Missak Manouchian, figure de la Résistance d'origine arménienne, sera panthéonisé le 21 février 2024. Il sera accompagné de son épouse, Mélinée. Ils ont tous deux eu une vie marquée par les engagements et les tragédies.
C’était un souhait d’Emmanuel Macron. Ce dimanche 18 juin, l’Elysée a annoncé l’entrée au Panthéon de Missak Manouchian le 21 février 2024, avec son épouse Mélinée. «Missak Manouchian porte une part de notre grandeur», il «incarne les valeurs universelles» de liberté, égalité, fraternité au nom desquelles il a «défendu la République», a déclaré la présidence dans un communiqué. Le président de la République a salué sa «bravoure» et son «héroïsme tranquille».
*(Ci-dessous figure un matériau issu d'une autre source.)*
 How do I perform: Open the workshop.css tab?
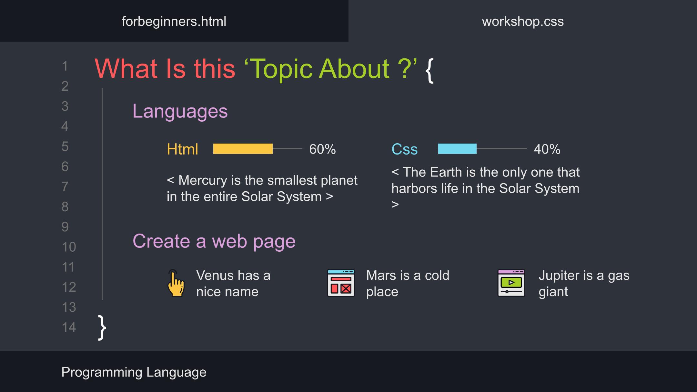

Le chef de l’Etat rend aussi hommage, à travers lui, à tous ses compagnons d'armes étrangers, Espagnols, Italiens ou Juifs d'Europe centrale : «Le sang versé pour la France a la même couleur pour tous». Missak Manouchian devient le premier résistant étranger et communiste à entrer dans le temple des grandes figures de la République. Avant lui, huit membres de la Résistance avaient déjà ainsi été honorés.
Le résistant entrera au Panthéon «accompagné de Mélinée», son épouse, orpheline, apatride, résistante comme lui et sa meilleure biographe. Le couple Manouchian restera uni dans la mort mais Mélinée n’est pas elle-même panthéonisée.
Des vies tragiques et engagées
Missak Manouchian est né le 1er septembre 1906 à Adiyaman en Arménie. A l'âge 9 ans, il perd ses parents durant le génocide arménien. Il passera quelques années dans un orphelinat libanais avant d’arriver en France en 1925 où il deviendra tourneur aux usines Citroën. Il suit en parallèle des cours de littérature à La Sorbonne. Il commence alors à écrire des poèmes.
Mélinée, de sept ans sa cadette, naît à Constantinople dans une famille plutôt aisée. Elle devient orpheline à 3 ans. Ses parents ont été assassinés par la police ottomane.
Amoureux et déterminés
Après des études de secrétaire comptable et de sténodactylographie, Mélinée Manouchian, née Sukemian, s’installe dans la capitale française. En 1934, Missak Manouchian rallie le Comité de secours pour l’Arménie. C’est lors d’une fête organisée par ce même comité qu’ils se rencontrent. Ils rejoignent ensemble un mouvement antifasciste du Parti communiste. Ils se marient en 1936, fondent l’Union populaire franco-arménienne et s’engagent parallèlement à récolter des fonds pour les Républicains espagnols.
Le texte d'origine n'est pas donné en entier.